**Data to examine:**
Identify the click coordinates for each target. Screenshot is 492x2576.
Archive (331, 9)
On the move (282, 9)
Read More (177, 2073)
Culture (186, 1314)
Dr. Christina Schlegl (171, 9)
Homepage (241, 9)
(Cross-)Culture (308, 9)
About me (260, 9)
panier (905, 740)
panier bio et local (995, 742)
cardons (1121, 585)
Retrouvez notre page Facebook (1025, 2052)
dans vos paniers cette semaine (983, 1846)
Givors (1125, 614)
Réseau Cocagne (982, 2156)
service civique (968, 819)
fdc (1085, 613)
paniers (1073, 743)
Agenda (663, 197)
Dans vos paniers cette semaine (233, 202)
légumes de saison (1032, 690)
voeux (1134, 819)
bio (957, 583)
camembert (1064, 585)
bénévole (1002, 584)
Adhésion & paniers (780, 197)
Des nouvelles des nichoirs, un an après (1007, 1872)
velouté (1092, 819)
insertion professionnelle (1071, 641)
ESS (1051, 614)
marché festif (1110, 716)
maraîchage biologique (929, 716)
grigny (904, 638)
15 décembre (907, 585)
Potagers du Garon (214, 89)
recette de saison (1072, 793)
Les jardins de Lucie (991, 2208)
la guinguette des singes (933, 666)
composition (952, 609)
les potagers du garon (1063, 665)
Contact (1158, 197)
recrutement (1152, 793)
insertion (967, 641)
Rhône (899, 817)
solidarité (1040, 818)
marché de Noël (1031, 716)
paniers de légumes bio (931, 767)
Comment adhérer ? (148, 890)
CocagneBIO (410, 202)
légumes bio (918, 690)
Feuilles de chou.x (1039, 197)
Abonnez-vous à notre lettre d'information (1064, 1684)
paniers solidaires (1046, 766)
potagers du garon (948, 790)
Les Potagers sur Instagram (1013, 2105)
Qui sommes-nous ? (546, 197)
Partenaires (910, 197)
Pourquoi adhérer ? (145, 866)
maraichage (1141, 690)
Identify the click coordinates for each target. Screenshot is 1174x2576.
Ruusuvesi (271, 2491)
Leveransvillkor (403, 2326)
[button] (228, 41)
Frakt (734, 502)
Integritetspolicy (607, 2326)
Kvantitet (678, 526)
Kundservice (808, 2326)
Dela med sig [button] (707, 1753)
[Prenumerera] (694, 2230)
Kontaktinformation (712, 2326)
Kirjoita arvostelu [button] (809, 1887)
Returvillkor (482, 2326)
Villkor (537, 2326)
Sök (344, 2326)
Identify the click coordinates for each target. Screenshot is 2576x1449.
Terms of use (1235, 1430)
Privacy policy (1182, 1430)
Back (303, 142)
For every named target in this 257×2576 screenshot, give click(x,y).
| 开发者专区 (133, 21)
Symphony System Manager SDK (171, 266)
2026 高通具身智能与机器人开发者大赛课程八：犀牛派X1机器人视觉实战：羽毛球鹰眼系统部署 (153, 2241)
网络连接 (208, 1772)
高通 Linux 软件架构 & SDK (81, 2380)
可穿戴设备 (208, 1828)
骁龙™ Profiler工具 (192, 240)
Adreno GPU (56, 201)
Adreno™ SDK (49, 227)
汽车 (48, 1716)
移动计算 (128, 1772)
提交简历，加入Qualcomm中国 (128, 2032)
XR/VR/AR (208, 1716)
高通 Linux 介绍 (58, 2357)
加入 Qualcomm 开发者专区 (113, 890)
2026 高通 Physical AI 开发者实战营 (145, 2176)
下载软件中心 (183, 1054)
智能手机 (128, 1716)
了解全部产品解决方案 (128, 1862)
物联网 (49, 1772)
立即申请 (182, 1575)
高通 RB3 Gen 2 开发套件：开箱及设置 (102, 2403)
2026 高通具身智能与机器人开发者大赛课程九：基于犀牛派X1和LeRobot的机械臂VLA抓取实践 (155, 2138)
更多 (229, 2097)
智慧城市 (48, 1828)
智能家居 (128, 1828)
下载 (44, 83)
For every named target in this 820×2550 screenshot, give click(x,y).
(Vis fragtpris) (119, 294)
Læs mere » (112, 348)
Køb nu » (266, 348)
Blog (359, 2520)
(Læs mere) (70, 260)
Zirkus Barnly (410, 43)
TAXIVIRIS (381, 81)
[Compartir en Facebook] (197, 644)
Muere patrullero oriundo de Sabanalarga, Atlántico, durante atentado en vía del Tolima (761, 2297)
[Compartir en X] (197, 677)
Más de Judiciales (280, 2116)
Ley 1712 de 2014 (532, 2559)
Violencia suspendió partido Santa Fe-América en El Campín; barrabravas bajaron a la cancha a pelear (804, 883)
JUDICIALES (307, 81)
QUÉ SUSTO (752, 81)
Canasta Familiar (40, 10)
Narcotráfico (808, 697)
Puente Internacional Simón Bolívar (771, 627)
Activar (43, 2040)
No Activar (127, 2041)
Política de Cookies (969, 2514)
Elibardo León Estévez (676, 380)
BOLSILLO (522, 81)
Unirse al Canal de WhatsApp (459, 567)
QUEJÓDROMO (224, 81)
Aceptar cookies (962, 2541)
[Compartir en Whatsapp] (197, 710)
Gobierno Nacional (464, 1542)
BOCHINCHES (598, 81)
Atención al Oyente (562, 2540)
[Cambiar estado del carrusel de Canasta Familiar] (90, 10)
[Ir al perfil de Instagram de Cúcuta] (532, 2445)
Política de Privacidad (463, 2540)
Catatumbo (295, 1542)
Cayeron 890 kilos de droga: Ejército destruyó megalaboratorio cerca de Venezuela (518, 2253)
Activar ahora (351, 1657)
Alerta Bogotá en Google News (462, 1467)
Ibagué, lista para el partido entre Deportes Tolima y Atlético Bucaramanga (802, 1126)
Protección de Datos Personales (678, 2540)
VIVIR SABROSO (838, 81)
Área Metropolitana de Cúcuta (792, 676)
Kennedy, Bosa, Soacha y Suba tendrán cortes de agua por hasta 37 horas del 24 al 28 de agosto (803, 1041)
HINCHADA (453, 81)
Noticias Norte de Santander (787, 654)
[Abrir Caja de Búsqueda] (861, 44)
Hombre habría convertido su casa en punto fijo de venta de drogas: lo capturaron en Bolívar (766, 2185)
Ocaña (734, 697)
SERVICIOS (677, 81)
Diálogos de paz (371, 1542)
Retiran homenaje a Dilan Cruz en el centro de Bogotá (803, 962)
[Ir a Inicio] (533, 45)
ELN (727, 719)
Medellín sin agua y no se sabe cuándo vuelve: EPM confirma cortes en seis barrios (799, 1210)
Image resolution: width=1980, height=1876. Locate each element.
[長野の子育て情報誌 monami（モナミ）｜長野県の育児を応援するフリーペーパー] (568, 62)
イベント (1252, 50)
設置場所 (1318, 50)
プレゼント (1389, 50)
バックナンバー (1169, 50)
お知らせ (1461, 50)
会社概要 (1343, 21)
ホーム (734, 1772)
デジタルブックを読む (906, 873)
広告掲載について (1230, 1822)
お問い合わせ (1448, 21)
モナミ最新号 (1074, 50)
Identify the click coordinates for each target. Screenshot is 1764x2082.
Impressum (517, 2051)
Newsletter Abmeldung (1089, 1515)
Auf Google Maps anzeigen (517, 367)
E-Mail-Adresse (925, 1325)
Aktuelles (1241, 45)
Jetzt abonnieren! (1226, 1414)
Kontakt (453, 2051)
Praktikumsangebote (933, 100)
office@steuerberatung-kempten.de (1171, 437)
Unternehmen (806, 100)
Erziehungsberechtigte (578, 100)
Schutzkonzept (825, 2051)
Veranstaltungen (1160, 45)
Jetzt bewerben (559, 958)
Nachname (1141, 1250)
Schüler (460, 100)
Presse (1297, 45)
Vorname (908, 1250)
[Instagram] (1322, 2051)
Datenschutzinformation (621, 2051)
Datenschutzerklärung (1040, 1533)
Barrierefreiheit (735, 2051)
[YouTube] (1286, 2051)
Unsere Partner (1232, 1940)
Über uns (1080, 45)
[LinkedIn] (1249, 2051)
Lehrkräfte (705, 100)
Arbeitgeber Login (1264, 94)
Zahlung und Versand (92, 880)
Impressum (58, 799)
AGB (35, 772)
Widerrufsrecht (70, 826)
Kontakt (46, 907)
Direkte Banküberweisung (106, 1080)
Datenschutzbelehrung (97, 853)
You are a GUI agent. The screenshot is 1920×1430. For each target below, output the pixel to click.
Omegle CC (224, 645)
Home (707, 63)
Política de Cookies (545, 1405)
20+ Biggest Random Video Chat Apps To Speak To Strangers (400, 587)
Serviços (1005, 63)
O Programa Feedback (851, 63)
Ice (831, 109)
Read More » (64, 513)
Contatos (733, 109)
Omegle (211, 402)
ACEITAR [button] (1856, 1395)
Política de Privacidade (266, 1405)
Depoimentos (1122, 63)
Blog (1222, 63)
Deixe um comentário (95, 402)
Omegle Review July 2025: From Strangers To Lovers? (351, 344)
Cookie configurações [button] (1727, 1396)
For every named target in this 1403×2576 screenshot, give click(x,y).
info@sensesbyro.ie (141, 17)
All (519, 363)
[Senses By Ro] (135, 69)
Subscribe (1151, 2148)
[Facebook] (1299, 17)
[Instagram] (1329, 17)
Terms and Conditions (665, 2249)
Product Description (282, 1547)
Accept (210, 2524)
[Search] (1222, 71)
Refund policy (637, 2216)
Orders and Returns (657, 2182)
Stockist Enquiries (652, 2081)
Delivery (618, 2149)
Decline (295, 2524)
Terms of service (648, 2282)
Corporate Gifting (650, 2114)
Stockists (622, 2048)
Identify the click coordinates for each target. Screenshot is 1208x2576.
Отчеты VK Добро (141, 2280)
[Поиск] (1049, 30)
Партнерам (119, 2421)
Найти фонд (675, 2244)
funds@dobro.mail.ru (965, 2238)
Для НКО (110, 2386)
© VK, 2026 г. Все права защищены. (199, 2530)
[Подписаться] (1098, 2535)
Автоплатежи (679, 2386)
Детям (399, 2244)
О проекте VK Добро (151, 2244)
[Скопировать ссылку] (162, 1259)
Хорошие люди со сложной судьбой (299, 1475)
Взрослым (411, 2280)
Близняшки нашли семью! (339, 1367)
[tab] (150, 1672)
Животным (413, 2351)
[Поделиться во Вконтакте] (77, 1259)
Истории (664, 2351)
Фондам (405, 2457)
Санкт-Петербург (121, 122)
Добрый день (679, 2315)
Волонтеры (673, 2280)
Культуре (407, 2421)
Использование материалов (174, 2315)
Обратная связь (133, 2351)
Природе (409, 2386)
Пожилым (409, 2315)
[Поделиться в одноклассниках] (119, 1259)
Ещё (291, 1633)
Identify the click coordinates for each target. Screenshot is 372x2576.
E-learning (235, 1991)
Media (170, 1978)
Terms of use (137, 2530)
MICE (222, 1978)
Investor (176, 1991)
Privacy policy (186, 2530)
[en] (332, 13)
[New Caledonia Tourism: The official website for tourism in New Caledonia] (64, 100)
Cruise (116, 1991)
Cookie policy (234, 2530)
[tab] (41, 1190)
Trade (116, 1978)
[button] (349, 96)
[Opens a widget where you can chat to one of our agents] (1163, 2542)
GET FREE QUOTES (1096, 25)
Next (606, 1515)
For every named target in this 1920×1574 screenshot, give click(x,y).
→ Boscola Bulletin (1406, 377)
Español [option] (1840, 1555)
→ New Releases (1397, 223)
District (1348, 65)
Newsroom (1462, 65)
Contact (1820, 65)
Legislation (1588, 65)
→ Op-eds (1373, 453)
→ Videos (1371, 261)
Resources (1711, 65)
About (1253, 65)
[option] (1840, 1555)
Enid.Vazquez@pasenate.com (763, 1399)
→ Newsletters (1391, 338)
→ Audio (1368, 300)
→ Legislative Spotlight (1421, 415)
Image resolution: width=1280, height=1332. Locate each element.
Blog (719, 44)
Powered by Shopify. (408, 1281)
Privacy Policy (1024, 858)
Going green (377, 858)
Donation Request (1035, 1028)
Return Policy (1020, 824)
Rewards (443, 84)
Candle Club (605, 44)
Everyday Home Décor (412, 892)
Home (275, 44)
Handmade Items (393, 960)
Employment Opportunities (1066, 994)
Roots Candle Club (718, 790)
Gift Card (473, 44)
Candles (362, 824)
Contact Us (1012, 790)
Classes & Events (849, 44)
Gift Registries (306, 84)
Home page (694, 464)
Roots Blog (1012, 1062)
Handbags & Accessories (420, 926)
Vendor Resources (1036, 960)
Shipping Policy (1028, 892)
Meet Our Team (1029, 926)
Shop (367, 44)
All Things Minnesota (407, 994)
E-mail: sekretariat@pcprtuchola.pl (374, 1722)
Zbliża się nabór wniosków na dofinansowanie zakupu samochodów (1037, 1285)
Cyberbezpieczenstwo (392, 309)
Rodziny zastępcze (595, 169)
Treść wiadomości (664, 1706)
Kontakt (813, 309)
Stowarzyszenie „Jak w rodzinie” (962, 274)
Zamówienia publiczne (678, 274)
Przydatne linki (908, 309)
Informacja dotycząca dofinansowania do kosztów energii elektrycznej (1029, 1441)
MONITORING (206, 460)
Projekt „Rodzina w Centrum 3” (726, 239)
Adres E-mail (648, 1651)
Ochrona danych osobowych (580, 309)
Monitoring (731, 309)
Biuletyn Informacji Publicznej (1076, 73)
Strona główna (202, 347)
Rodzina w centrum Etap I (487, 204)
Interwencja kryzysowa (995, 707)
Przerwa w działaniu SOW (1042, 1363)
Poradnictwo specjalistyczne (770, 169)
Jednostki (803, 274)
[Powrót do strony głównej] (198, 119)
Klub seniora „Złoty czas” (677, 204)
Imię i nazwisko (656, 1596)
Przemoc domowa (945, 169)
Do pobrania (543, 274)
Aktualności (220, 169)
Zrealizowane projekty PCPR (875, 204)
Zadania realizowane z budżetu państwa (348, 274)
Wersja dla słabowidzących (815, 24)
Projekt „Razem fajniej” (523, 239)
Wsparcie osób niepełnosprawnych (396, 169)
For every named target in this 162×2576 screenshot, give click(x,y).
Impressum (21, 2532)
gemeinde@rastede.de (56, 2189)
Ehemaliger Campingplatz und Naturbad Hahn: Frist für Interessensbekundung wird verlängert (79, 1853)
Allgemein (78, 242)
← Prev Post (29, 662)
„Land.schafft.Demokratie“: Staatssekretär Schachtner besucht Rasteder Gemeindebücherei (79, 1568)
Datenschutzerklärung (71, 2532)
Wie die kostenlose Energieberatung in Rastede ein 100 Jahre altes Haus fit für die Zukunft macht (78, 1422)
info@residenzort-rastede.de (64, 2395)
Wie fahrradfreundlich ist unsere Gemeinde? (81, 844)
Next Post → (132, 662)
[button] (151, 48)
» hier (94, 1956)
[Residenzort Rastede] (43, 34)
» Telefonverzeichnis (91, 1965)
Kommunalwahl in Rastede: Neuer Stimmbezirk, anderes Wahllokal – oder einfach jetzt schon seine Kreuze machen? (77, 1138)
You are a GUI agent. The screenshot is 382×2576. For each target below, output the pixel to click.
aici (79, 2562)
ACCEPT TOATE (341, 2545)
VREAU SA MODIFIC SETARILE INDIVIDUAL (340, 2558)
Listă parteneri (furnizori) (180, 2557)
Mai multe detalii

**What to do:**
Word for word, restate the lines of the listing above starting at the line with "Roots Candle Club (718, 790)" and ending at the line with "E-mail: sekretariat@pcprtuchola.pl (374, 1722)", and nothing outside them.

**Exercise solution:**
Roots Candle Club (718, 790)
Gift Card (473, 44)
Candles (362, 824)
Contact Us (1012, 790)
Classes & Events (849, 44)
Gift Registries (306, 84)
Home page (694, 464)
Roots Blog (1012, 1062)
Handbags & Accessories (420, 926)
Vendor Resources (1036, 960)
Shipping Policy (1028, 892)
Meet Our Team (1029, 926)
Shop (367, 44)
All Things Minnesota (407, 994)
E-mail: sekretariat@pcprtuchola.pl (374, 1722)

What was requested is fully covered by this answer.